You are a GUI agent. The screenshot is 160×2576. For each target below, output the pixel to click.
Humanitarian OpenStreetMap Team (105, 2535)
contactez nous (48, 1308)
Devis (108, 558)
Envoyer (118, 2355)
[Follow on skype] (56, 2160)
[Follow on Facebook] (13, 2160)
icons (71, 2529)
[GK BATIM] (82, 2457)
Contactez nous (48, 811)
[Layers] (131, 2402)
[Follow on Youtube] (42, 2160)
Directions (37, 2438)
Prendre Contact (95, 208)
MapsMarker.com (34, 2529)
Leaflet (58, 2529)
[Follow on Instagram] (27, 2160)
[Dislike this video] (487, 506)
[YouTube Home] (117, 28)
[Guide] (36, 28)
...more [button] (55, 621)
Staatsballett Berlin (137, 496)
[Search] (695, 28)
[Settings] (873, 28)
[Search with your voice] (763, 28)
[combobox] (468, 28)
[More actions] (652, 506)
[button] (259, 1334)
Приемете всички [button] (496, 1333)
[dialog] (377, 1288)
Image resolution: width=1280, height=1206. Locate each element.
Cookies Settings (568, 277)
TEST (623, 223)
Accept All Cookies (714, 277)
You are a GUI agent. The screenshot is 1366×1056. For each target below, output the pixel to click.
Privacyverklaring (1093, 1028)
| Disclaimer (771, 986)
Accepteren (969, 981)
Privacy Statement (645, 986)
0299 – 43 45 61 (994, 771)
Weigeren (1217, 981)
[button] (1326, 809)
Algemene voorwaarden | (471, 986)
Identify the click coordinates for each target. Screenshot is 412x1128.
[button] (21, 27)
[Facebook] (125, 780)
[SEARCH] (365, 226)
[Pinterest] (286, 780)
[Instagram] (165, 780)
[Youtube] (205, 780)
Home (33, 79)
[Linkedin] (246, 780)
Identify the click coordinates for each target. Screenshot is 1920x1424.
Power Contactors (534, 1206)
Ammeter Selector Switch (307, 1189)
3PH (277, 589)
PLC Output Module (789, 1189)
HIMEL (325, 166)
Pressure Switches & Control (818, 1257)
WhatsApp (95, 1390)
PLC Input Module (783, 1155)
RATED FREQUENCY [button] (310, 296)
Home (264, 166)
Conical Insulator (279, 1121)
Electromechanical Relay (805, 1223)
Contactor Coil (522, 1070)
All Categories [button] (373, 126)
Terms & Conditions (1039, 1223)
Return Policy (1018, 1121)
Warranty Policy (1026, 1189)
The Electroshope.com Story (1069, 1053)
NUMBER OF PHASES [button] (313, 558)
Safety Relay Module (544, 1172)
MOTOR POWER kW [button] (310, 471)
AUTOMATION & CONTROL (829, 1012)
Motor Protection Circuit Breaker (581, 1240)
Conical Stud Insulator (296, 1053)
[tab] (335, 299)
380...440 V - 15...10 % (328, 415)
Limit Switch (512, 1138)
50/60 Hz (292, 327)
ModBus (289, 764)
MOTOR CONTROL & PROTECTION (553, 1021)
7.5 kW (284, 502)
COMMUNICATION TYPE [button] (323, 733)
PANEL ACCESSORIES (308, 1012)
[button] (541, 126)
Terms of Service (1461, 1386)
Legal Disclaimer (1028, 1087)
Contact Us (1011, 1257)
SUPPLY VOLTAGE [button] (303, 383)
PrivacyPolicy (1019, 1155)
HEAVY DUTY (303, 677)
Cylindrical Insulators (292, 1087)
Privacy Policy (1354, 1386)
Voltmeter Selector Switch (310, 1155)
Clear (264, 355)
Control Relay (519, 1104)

- [Work order]
Copy every record exactly.

- [Reply]
You are a GUI agent. The screenshot is 160×2576. For each target below, output the pixel to click.
Humanitarian OpenStreetMap Team (105, 2535)
contactez nous (48, 1308)
Devis (108, 558)
Envoyer (118, 2355)
[Follow on skype] (56, 2160)
[Follow on Facebook] (13, 2160)
icons (71, 2529)
[GK BATIM] (82, 2457)
Contactez nous (48, 811)
[Layers] (131, 2402)
[Follow on Youtube] (42, 2160)
Directions (37, 2438)
Prendre Contact (95, 208)
MapsMarker.com (34, 2529)
Leaflet (58, 2529)
[Follow on Instagram] (27, 2160)
[Dislike this video] (487, 506)
[YouTube Home] (117, 28)
[Guide] (36, 28)
...more [button] (55, 621)
Staatsballett Berlin (137, 496)
[Search] (695, 28)
[Settings] (873, 28)
[Search with your voice] (763, 28)
[combobox] (468, 28)
[More actions] (652, 506)
[button] (259, 1334)
Приемете всички [button] (496, 1333)
[dialog] (377, 1288)
Image resolution: width=1280, height=1206. Locate each element.
Cookies Settings (568, 277)
TEST (623, 223)
Accept All Cookies (714, 277)
You are a GUI agent. The screenshot is 1366×1056. For each target below, output the pixel to click.
Privacyverklaring (1093, 1028)
| Disclaimer (771, 986)
Accepteren (969, 981)
Privacy Statement (645, 986)
0299 – 43 45 61 (994, 771)
Weigeren (1217, 981)
[button] (1326, 809)
Algemene voorwaarden | (471, 986)
Identify the click coordinates for each target. Screenshot is 412x1128.
[button] (21, 27)
[Facebook] (125, 780)
[SEARCH] (365, 226)
[Pinterest] (286, 780)
[Instagram] (165, 780)
[Youtube] (205, 780)
Home (33, 79)
[Linkedin] (246, 780)
Identify the click coordinates for each target. Screenshot is 1920x1424.
Power Contactors (534, 1206)
Ammeter Selector Switch (307, 1189)
3PH (277, 589)
PLC Output Module (789, 1189)
HIMEL (325, 166)
Pressure Switches & Control (818, 1257)
WhatsApp (95, 1390)
PLC Input Module (783, 1155)
RATED FREQUENCY [button] (310, 296)
Home (264, 166)
Conical Insulator (279, 1121)
Electromechanical Relay (805, 1223)
Contactor Coil (522, 1070)
All Categories [button] (373, 126)
Terms & Conditions (1039, 1223)
Return Policy (1018, 1121)
Warranty Policy (1026, 1189)
The Electroshope.com Story (1069, 1053)
NUMBER OF PHASES [button] (313, 558)
Safety Relay Module (544, 1172)
MOTOR POWER kW [button] (310, 471)
AUTOMATION & CONTROL (829, 1012)
Motor Protection Circuit Breaker (581, 1240)
Conical Stud Insulator (296, 1053)
[tab] (335, 299)
380...440 V - 15...10 % (328, 415)
Limit Switch (512, 1138)
50/60 Hz (292, 327)
ModBus (289, 764)
MOTOR CONTROL & PROTECTION (553, 1021)
7.5 kW (284, 502)
COMMUNICATION TYPE [button] (323, 733)
PANEL ACCESSORIES (308, 1012)
[button] (541, 126)
Terms of Service (1461, 1386)
Legal Disclaimer (1028, 1087)
Contact Us (1011, 1257)
SUPPLY VOLTAGE [button] (303, 383)
PrivacyPolicy (1019, 1155)
HEAVY DUTY (303, 677)
Cylindrical Insulators (292, 1087)
Privacy Policy (1354, 1386)
Voltmeter Selector Switch (310, 1155)
Clear (264, 355)
Control Relay (519, 1104)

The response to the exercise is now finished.